EXERCISE REQUIREMENTS:
What this exercise needs is every entry restated as written, with no pictures.

SOURCE MATERIAL:
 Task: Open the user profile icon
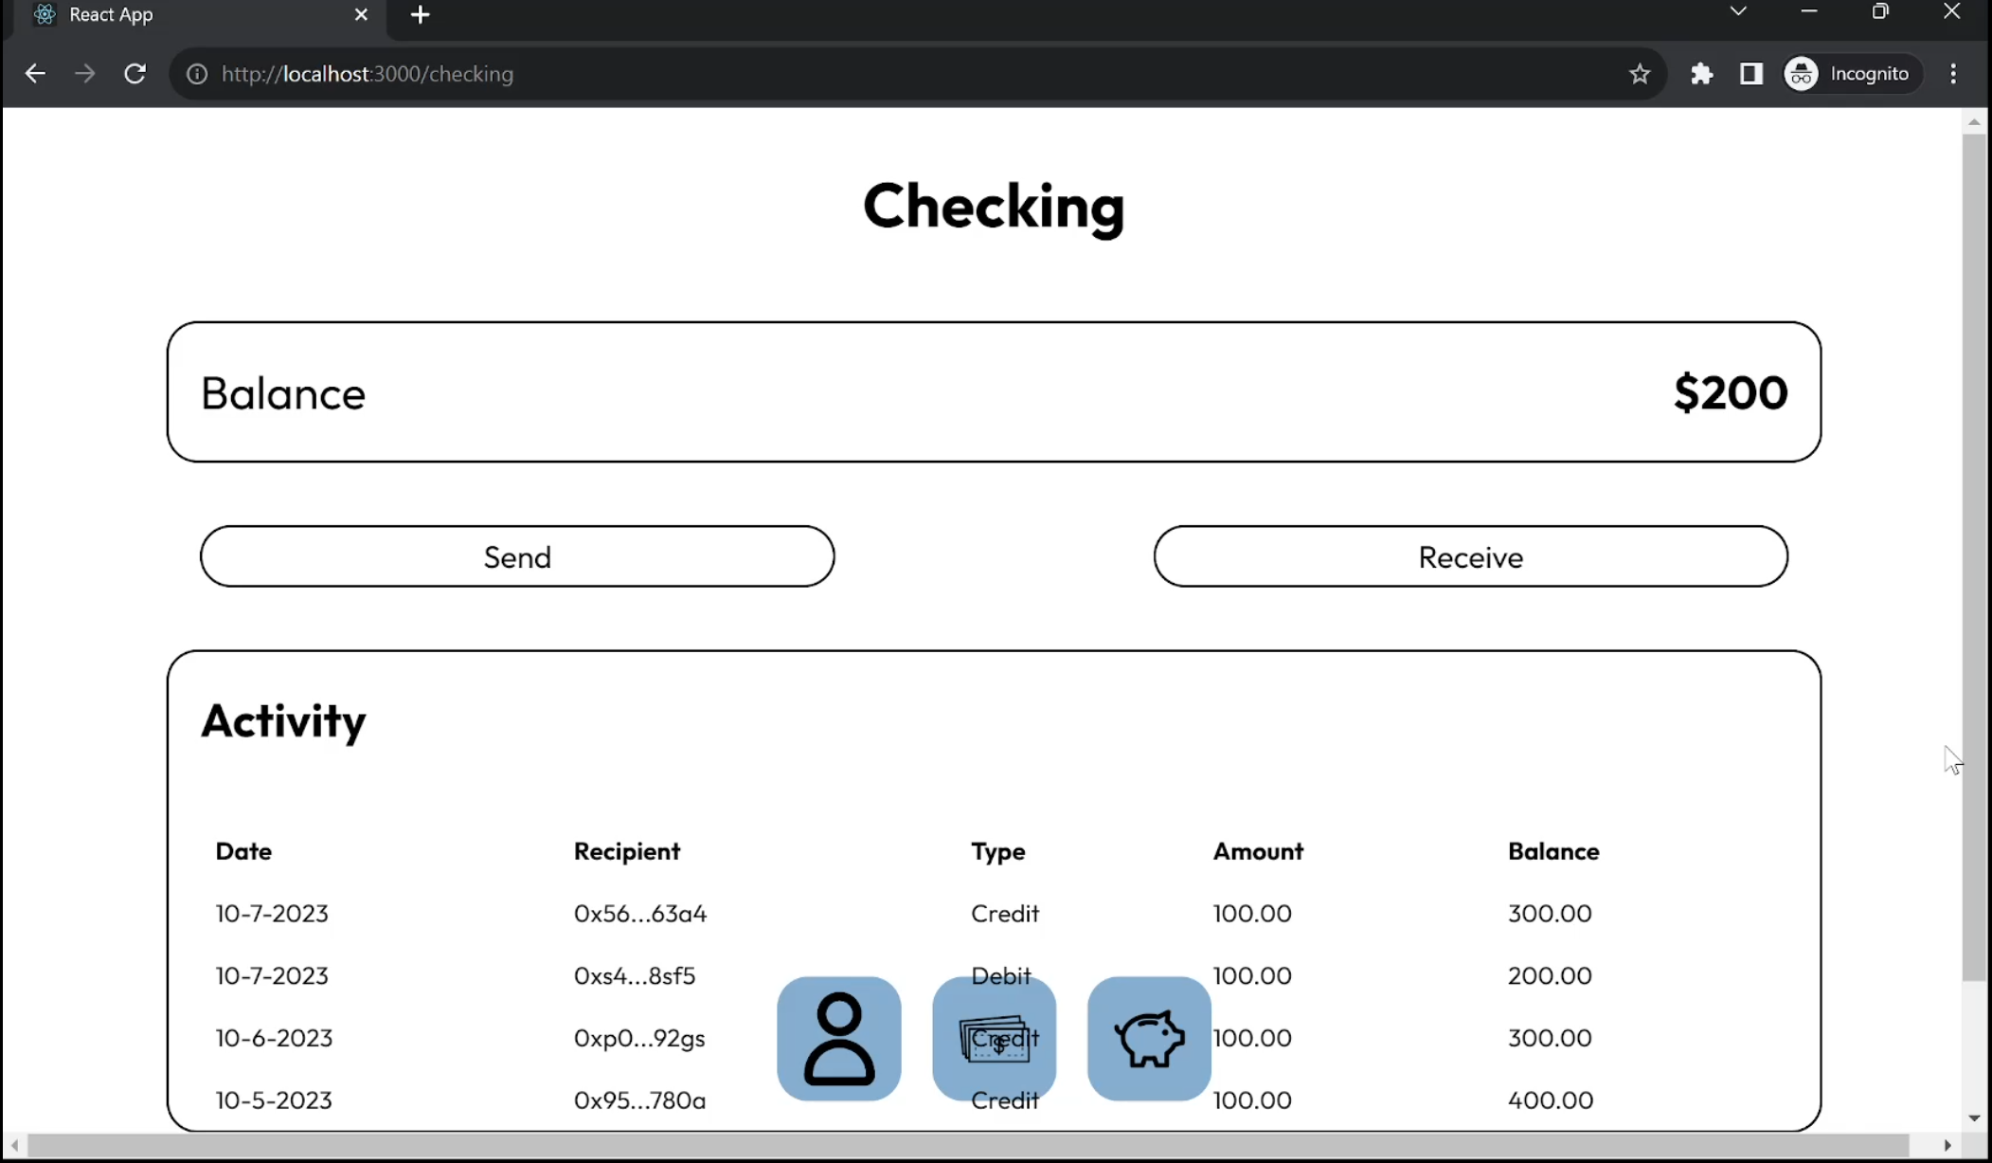coord(838,1038)
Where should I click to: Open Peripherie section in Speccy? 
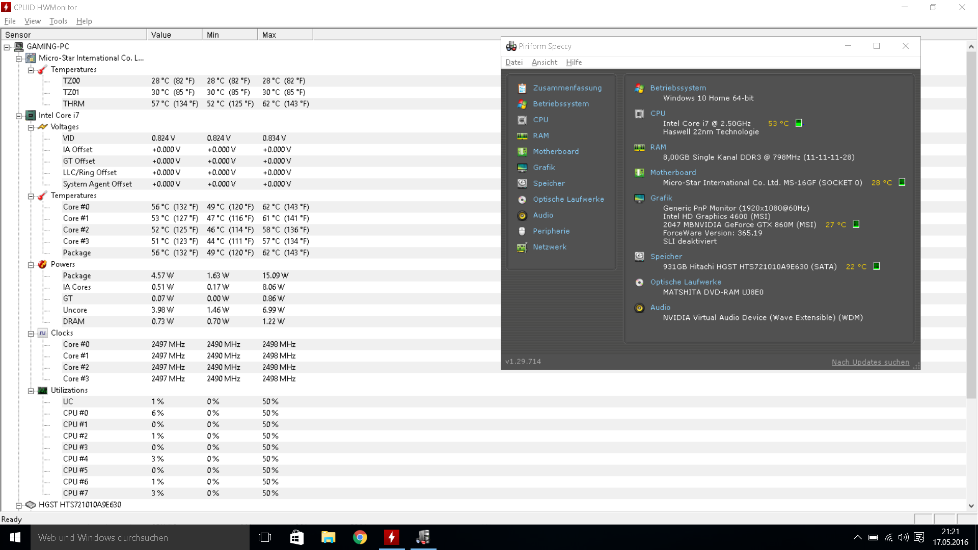click(x=551, y=231)
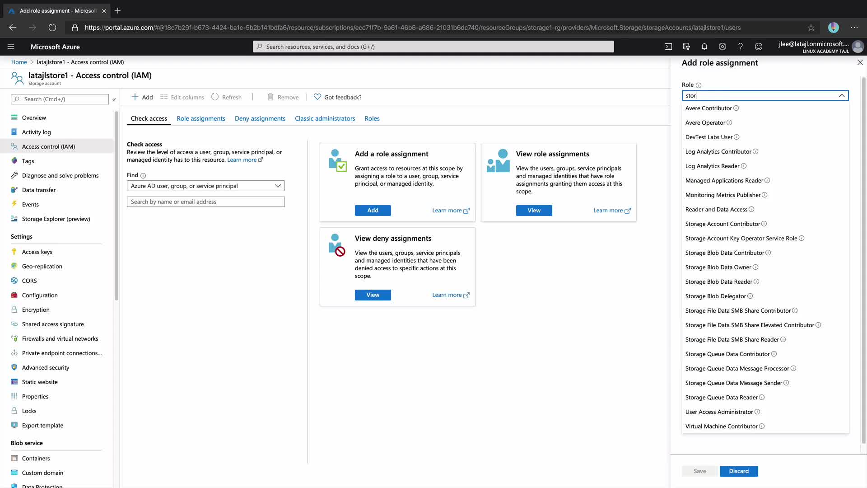The height and width of the screenshot is (488, 867).
Task: Collapse the Role dropdown chevron
Action: click(x=842, y=95)
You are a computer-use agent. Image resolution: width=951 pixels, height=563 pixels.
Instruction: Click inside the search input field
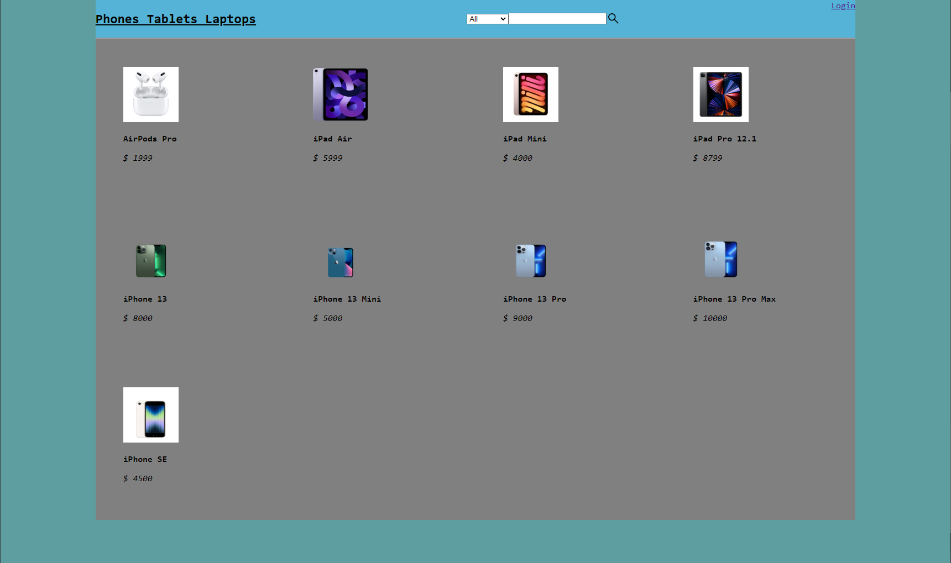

SOLVED EXERCISE:
 Task: Open the user profile icon
coord(838,1038)
Where should I click to: Open Peripherie section in Speccy? 
click(x=551, y=231)
The height and width of the screenshot is (488, 867).
Task: Collapse the Role dropdown chevron
Action: click(x=842, y=95)
You are a computer-use agent. Image resolution: width=951 pixels, height=563 pixels.
Instruction: Click inside the search input field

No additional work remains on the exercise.